Era un ingeniero de posición desahogada y vida envidiable. Hasta que el otro día, cuando abrió la puerta, recibio una visita que no esperaba; le rociaron con gas pimienta la cara y le asestaron varias puñaladas que le provocaron la muerte.
Inesperada y sorprendente, no tardaron las teorías sobre lo sucedido a circular; el clásico ajuste de cuentas se llevaba la palma.
Lo que parecía que iba a convertirse en un misterio que se extendiera en el tiempo, tuvo rápida solución, la clave de explicación de lo sucedido llegó con la aparición de un segundo cadáver.
La de su asesino, que resultó ser un marido celoso,convencido de que el asesinado mantenía una aventura con su esposa; después de cometer el crimen, de volver a casa, quizá de hablar con su pareja, de darse cuenta de lo que había hecho, decidió suicidarse, consumido por la culpa.
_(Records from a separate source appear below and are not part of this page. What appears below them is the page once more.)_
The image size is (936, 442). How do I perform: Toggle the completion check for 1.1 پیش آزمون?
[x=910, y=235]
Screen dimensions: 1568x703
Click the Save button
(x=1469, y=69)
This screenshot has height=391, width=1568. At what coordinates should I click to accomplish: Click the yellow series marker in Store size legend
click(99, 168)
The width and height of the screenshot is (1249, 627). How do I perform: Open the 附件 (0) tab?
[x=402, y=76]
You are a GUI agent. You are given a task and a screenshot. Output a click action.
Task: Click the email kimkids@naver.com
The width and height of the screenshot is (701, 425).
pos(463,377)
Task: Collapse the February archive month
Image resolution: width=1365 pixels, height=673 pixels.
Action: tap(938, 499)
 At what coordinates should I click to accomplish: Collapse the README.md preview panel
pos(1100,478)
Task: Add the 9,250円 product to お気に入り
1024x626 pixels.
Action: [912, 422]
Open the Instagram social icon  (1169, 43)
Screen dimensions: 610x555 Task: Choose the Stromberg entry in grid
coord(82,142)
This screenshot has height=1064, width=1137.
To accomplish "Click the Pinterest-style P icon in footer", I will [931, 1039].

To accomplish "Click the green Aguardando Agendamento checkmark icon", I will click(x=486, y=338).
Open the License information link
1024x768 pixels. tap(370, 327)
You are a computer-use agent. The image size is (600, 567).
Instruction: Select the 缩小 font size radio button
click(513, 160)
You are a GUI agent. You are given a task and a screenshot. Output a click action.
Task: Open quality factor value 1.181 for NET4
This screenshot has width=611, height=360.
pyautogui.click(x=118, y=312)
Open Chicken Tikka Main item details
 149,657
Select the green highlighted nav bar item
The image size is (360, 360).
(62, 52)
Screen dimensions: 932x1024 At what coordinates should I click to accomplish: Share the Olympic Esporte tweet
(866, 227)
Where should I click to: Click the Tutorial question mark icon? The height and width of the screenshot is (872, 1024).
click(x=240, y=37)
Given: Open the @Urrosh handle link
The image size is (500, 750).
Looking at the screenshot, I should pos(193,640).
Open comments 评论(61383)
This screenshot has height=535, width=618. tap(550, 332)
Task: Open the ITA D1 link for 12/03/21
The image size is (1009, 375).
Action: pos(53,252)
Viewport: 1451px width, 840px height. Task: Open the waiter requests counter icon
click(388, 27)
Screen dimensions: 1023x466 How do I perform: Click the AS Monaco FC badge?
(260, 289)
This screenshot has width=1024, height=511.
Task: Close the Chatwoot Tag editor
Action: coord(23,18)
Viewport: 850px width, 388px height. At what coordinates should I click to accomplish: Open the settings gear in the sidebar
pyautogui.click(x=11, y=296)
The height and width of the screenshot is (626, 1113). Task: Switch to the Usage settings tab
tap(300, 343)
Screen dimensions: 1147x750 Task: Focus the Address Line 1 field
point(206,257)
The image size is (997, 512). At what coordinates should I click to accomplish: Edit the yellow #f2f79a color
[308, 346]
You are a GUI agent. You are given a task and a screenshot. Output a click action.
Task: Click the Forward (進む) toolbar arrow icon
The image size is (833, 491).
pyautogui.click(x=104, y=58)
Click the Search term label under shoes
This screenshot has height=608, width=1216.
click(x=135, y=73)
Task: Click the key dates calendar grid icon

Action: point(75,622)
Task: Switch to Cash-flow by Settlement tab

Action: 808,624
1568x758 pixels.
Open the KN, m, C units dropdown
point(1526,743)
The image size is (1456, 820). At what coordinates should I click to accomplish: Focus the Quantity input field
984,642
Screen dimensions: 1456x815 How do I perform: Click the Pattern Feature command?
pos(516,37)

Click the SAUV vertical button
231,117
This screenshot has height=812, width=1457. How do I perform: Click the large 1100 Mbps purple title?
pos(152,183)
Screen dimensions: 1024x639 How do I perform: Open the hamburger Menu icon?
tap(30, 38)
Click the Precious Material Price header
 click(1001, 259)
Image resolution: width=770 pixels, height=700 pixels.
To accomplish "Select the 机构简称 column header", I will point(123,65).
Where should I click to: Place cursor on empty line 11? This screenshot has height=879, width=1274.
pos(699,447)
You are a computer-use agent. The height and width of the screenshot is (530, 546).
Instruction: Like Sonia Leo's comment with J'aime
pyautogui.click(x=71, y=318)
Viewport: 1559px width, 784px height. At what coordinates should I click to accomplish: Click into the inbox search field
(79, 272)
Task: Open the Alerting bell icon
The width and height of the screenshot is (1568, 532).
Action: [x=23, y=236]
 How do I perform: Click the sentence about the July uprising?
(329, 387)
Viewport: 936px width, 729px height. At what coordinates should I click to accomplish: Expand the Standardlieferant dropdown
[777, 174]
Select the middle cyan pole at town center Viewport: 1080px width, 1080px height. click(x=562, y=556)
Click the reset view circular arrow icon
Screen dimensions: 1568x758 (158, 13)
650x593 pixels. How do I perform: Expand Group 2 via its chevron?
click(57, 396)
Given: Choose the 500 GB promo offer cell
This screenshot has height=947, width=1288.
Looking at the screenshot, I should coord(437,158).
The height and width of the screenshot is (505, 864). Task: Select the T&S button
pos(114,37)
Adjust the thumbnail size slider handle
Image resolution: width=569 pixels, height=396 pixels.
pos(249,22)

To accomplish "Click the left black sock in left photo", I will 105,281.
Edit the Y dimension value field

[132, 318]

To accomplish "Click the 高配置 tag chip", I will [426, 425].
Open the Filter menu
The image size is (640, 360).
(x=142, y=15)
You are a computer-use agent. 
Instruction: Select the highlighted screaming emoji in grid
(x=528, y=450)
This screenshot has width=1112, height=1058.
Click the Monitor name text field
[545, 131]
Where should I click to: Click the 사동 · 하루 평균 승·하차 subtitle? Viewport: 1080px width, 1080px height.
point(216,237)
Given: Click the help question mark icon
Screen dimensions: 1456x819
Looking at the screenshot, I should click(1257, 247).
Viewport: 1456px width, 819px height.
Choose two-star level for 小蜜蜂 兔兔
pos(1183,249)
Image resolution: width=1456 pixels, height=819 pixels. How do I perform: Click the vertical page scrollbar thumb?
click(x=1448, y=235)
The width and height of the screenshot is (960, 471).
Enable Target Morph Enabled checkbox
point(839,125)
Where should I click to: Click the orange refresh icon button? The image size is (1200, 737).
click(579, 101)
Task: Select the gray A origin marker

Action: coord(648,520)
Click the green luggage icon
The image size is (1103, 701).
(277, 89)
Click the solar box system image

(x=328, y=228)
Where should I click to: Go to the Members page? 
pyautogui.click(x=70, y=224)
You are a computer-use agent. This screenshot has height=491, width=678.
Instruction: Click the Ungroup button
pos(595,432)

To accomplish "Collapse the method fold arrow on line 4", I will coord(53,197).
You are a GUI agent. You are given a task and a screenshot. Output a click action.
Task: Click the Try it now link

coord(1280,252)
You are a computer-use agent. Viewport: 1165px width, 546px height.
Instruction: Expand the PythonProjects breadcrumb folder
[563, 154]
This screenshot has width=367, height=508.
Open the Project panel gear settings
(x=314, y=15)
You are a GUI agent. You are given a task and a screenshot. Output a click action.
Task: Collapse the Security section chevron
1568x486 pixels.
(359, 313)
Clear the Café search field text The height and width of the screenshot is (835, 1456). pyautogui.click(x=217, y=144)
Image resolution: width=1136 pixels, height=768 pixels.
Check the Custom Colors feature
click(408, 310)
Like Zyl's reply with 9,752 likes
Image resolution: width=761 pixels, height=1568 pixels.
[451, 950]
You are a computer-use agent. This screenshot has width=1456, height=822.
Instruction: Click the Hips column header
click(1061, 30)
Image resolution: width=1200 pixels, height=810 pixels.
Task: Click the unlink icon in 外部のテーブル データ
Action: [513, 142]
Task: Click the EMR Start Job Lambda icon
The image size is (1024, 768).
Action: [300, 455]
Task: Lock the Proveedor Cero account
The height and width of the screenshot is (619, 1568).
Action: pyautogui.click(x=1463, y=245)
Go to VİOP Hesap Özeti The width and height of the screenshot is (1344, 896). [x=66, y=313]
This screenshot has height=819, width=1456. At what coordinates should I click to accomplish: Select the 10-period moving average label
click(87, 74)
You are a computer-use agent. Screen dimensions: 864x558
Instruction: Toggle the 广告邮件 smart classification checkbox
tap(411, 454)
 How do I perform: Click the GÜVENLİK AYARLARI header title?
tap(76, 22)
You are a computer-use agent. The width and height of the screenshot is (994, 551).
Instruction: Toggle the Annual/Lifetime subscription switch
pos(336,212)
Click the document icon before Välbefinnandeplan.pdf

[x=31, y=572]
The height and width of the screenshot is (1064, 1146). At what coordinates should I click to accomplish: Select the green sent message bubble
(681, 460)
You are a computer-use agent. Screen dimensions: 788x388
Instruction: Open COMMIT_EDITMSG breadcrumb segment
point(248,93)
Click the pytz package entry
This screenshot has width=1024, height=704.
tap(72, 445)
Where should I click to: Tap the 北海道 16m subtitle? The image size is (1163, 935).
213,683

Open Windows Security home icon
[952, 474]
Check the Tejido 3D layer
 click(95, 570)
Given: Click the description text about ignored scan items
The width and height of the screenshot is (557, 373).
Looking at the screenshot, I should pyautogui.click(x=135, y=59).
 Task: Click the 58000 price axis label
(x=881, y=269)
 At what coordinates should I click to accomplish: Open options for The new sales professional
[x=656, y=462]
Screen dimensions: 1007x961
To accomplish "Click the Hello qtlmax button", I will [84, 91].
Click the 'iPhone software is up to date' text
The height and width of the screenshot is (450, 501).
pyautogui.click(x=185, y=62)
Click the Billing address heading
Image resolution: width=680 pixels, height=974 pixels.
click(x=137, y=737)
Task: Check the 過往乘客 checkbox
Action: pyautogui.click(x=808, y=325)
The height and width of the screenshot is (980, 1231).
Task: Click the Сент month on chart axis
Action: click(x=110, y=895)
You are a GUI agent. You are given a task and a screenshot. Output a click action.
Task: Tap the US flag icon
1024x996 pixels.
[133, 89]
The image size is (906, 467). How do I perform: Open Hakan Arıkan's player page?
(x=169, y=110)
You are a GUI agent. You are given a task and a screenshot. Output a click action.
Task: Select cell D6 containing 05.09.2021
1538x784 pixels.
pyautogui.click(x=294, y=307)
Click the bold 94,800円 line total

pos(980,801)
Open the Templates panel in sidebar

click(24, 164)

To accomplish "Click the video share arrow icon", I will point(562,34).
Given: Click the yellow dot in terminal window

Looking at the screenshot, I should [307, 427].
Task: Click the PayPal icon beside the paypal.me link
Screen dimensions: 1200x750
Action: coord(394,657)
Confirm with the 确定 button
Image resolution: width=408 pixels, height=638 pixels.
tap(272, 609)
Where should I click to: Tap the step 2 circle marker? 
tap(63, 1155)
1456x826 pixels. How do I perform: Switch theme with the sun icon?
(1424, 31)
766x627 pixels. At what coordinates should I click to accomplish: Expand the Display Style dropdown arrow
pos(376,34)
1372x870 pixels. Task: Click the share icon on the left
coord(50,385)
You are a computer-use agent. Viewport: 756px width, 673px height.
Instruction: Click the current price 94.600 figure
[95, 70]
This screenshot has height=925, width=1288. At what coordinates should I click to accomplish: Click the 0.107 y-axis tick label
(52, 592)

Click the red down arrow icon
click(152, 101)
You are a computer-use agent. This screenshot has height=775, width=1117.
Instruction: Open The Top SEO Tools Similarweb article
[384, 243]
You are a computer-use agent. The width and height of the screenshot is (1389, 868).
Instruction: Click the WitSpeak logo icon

Celos siempre irracionales.
Pulsión pura, dos machos litigando por una hembra, que esta vez no ha sido la víctima. Leyendo la noticia y los entresijos de su completo desenlace, me ha venido a la cabeza la imagen de un documental de sobremesa, con animales salvajes y sus rituales de apareamiento, con sus disputas y peleas que en casos extremos llegan a ser cruentas y tienen fatal desenlace. Por mucho que queramos verlo de otro modo, somos animales.